RECORDS TO PROCESS —

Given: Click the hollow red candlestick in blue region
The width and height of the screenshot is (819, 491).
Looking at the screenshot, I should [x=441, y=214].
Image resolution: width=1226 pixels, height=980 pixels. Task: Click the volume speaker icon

--

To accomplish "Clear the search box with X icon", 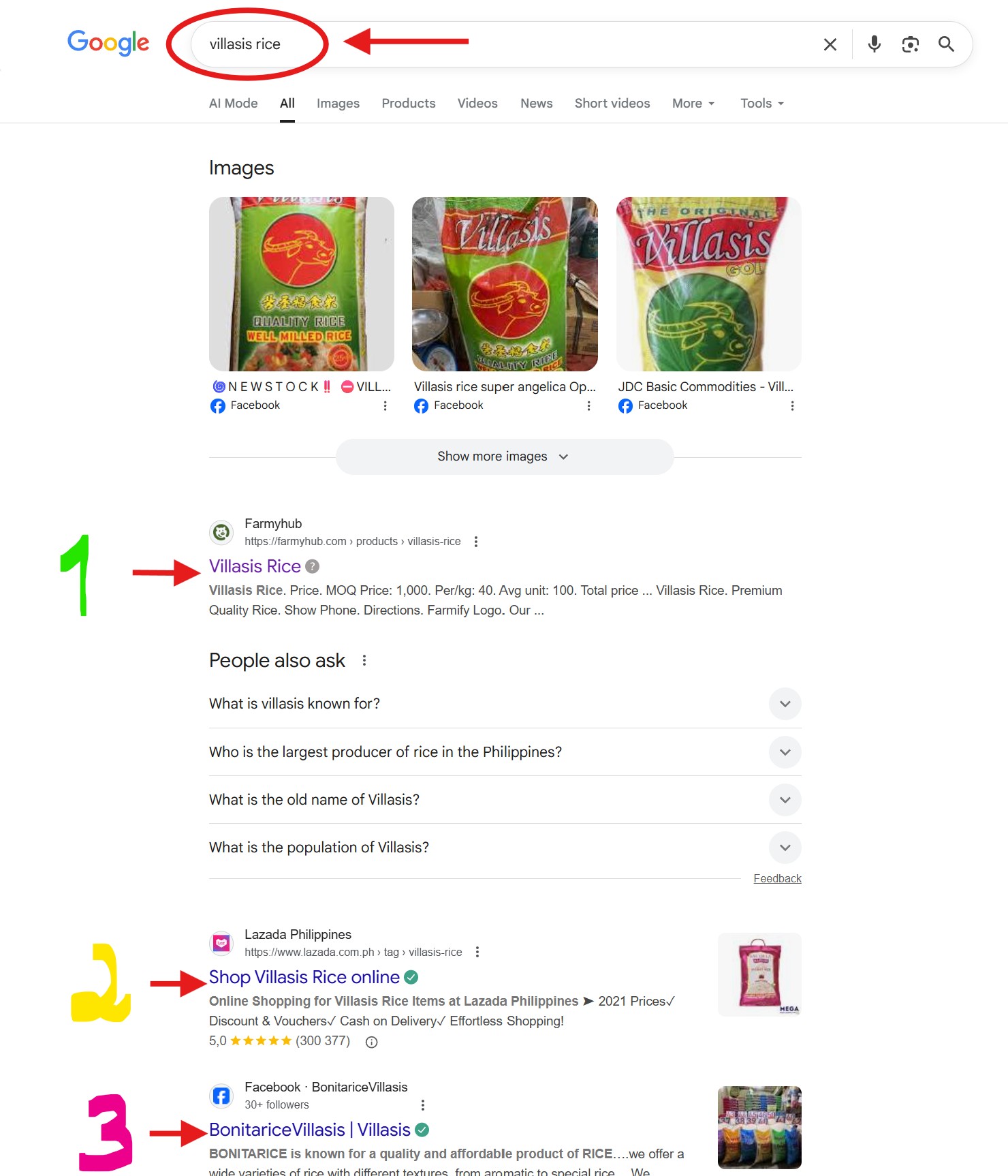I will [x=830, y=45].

* * *

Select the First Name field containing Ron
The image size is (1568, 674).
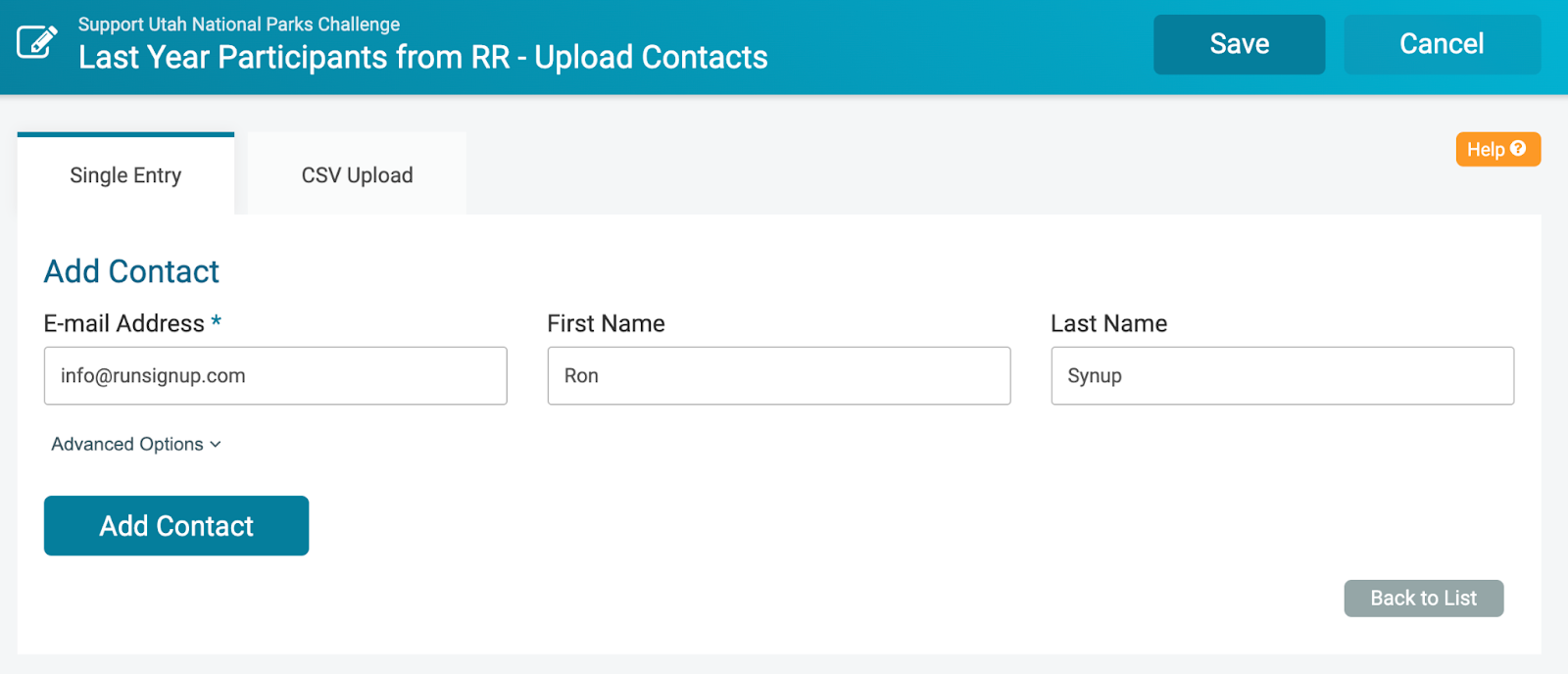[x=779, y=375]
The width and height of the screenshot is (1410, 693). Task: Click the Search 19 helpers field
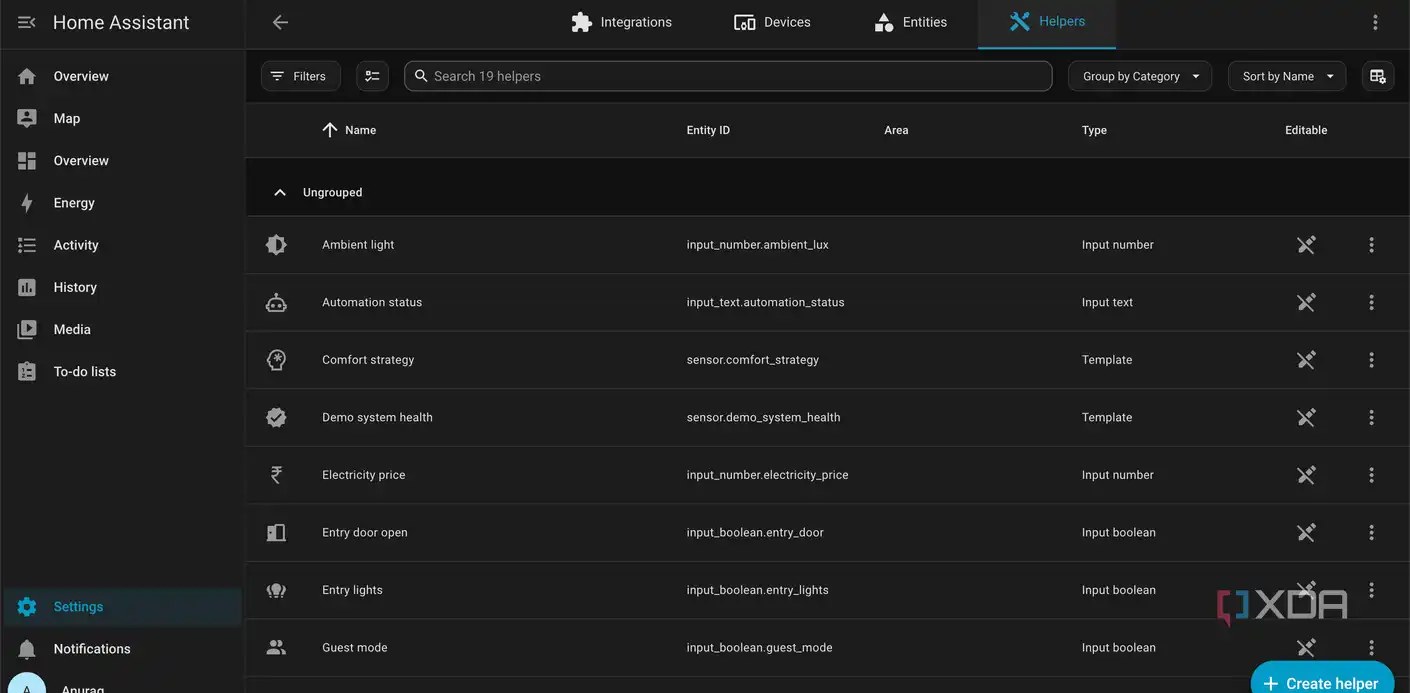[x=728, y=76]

INSTRUCTIONS FOR THE TASK —
Using the entries above, give back exactly the line containing "The width and height of the screenshot is (819, 491).", the line containing "Image resolution: width=1226", and every line between them, and nothing else.

EXERCISE RESULT —
The width and height of the screenshot is (819, 491).
Looking at the screenshot, I should [x=441, y=214].
Image resolution: width=1226 pixels, height=980 pixels. Task: Click the volume speaker icon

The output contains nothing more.